Ella le llama fraccionalista y todos los demás asienten, toman notas, evitan mirarle. Ella le llama personalista, y él la mira a los ojos, para que vea que no se arruga, que no se asusta, que no piensa pedir perdón. Ella se pregunta en voz alta por qué nunca les ha contado que su padre era policía, un traidor, un enemigo del pueblo, un lacayo de las fuerzas opresoras de la clase obrera, y él sigue pensando en otra mujer. Cada noche, cuando la sesión termina, y sus amigos, sus camaradas, se apartan de él como si contagiara la peste, Paco Antón no está solo. Y cada mañana, cuando todo vuelve a empezar, sigue siendo tan valiente como la noche anterior, su fortaleza intacta, sus hombros de hierro, la voz firme en el trance de defenderse de todas las acusaciones que se vuelcan contra él, que se ha enamorado de otra, pero nunca ha sido un traidor.
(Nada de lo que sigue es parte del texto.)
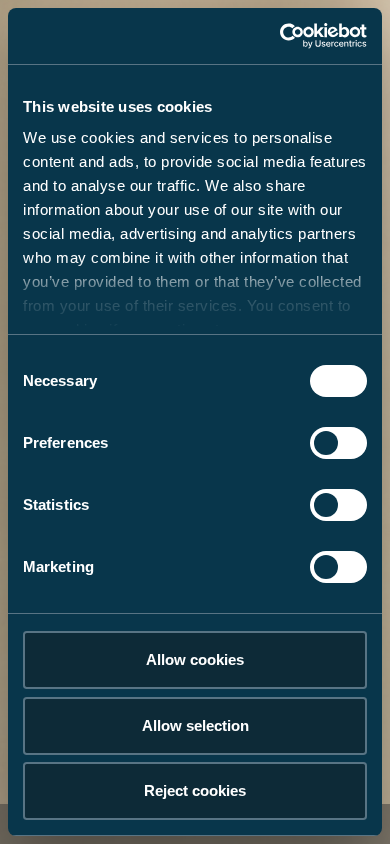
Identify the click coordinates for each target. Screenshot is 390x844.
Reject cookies (195, 790)
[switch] (338, 443)
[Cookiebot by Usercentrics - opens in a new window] (280, 36)
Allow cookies (195, 659)
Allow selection (195, 725)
Dolores, que es más lista que el hambre, es tan tonta, tan tonta, tan tonta, que no comprende a tiempo que el desahogo de su rencor sólo va a servir para afianzar el amor del hombre al que ella ama por otra mujer. Mientras tanto, pierde la oportunidad de ponerse a la altura de sí misma, de su grandeza, de su leyenda, y se comporta como lo que nunca ha querido ser, una beata de pueblo, mezquina, reaccionaria, una esposa legítima conservadora y despechada, como aquellas contra las que levantó una vez a las mujeres de España. Pero cuando la tortura íntima a la que ha escogido someterse, llegue a su final, se dará cuenta de quién ha perdido más.
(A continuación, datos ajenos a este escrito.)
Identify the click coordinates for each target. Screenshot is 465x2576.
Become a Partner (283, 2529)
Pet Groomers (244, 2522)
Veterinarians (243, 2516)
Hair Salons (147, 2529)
Aunque Francisco Antón no es expulsado del Partido, la sentencia le degrada hasta el nivel de los simples militantes de base. Pierde su puesto en el Buró Político, todos sus cargos, sus prebendas de dirigente, pero gana una vida nueva. A partir de su desgracia, vivirá en Praga, sin ventaja alguna, trabajando en una fábrica como un refugiado anónimo, pero durmiendo cada noche con la mujer a la que ama, llevando a la escuela, antes de ir al trabajo, a los hijos que ha tenido con ella. Dolores, mientras tanto, está sola.

Ella le hace y le deshace, pero se deshace a sí misma en el esfuerzo supremo de acabar con él. El aliento que sostiene su carrera política, el impulso de esos momentos decisivos en los que se eleva sobre su naturaleza humana para convertirse en un símbolo inmortal, coinciden casi exactamente con los años que dura la gran historia de amor de su vida. Después de 1953, ahíta de rencor, se va apagando poco a poco, hasta recluirse tras su propia y gigantesca imagen como la más bella, la más amada y admirable talla barroca, la que provoca un fervor incomparable, gritos, lágrimas, desmayos, cuando sale en procesión, pero pasa el resto del año a oscuras, encerrada en una capilla pequeña y fresca, recibiendo unas pocas visitas y no todos los días.